■ Task directions:
Go over the entries below line by line, copying each one that contains the word "Show".
- Opening Delimiter -
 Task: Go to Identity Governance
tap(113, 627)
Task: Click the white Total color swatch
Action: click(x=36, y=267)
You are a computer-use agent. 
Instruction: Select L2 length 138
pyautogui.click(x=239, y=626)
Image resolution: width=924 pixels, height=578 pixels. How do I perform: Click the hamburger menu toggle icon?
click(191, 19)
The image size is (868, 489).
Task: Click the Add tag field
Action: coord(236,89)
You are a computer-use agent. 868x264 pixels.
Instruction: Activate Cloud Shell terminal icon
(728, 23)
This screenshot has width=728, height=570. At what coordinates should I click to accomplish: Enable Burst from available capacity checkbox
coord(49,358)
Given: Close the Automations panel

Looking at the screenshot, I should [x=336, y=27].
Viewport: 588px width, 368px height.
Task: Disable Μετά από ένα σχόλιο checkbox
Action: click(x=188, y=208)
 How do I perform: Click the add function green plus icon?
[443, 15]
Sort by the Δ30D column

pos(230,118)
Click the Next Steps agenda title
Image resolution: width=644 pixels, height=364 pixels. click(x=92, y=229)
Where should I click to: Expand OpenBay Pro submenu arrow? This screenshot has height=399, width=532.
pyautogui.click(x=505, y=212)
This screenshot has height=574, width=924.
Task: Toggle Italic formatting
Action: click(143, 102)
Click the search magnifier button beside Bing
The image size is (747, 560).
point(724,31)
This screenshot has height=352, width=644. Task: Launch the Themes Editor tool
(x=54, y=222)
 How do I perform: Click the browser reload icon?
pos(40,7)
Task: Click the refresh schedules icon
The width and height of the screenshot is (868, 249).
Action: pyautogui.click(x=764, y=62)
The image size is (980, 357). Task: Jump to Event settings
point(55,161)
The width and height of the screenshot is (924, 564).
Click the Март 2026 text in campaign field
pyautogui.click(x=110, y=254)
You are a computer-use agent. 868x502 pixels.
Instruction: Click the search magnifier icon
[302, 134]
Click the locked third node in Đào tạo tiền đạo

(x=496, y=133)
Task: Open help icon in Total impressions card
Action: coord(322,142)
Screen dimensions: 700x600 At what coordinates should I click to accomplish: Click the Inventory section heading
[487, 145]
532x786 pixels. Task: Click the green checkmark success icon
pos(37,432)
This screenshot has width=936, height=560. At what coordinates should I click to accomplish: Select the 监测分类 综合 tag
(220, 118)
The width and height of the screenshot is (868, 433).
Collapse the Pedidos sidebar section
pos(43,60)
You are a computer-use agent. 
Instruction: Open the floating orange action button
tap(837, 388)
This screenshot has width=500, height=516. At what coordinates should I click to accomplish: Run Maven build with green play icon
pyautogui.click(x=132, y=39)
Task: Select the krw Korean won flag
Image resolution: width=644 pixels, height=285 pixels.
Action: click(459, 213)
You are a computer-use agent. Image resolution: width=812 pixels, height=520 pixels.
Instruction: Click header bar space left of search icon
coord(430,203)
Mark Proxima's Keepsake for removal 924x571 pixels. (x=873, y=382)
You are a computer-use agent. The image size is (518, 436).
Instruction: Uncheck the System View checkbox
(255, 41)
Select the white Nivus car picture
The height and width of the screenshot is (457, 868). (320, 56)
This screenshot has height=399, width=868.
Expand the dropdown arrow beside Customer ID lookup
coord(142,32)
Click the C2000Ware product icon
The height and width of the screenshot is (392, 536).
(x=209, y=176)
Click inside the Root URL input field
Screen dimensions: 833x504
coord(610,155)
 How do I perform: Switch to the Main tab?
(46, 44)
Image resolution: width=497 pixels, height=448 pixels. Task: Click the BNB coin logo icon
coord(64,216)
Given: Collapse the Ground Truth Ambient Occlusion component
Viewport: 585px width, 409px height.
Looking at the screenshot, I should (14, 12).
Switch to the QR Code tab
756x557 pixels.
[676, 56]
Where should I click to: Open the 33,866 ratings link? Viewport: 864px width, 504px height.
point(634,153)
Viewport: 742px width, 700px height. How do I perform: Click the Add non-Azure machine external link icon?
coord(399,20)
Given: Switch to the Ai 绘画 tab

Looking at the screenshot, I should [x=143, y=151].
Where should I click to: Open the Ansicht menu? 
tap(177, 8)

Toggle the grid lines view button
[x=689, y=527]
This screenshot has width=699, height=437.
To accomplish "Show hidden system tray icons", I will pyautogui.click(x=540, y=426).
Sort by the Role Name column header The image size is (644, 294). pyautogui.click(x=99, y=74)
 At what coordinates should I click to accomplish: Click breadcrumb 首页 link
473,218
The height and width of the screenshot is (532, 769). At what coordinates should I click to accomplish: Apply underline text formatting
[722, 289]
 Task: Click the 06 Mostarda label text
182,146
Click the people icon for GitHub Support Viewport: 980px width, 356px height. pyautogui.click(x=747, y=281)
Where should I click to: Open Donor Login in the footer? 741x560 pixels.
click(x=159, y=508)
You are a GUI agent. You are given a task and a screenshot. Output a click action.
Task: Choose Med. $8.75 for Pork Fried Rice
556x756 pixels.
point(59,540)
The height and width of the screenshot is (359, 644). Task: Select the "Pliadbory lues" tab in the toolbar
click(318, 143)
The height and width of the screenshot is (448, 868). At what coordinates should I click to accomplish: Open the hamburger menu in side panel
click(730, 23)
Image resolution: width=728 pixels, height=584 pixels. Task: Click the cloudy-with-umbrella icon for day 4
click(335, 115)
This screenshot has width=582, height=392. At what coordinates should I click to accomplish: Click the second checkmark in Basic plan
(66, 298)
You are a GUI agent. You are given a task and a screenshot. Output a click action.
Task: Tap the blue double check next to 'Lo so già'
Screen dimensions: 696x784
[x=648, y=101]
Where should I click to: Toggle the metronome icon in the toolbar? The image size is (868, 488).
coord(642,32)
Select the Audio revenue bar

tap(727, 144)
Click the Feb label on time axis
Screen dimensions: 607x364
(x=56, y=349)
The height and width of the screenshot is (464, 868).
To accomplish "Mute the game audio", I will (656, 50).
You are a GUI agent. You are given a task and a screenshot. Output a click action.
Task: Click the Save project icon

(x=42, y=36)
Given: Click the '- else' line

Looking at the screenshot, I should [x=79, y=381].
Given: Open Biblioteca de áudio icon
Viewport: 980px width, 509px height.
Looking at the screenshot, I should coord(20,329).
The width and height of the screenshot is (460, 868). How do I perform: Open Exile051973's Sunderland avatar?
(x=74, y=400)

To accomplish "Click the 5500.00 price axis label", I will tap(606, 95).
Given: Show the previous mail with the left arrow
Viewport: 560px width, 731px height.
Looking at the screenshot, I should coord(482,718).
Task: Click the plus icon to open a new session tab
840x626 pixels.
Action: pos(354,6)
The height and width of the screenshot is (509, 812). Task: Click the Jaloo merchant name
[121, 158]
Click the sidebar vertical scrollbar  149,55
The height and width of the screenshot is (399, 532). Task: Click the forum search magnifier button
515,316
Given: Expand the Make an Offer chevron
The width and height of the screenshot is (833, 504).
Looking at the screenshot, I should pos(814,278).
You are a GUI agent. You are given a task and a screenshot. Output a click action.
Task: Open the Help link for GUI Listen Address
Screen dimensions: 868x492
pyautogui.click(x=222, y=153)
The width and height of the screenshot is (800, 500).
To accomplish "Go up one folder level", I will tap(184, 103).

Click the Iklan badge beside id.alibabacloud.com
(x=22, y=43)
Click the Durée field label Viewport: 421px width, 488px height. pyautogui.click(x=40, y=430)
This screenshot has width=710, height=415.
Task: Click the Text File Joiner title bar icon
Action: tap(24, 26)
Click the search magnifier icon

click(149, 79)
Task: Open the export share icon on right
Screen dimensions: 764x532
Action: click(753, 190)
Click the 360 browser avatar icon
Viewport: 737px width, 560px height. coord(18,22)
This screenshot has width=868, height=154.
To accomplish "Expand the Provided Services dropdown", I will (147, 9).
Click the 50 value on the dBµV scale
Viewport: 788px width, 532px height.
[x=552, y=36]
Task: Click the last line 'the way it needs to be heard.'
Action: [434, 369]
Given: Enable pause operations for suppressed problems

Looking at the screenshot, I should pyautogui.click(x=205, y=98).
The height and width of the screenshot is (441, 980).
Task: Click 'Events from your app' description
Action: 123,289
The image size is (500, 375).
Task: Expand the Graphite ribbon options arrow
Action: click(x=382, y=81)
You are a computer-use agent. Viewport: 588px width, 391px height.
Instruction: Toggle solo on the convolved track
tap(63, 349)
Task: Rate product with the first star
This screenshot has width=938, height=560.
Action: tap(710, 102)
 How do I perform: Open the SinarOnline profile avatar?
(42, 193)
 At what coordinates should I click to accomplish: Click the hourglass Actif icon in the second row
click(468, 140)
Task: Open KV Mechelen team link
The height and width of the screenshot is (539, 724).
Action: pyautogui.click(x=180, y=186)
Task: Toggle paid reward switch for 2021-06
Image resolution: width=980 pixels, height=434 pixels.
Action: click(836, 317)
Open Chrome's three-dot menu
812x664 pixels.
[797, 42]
- Closing Delimiter -
■ Solution for this exercise:
To accomplish "Show hidden system tray icons", I will pyautogui.click(x=540, y=426).
Given: Show the previous mail with the left arrow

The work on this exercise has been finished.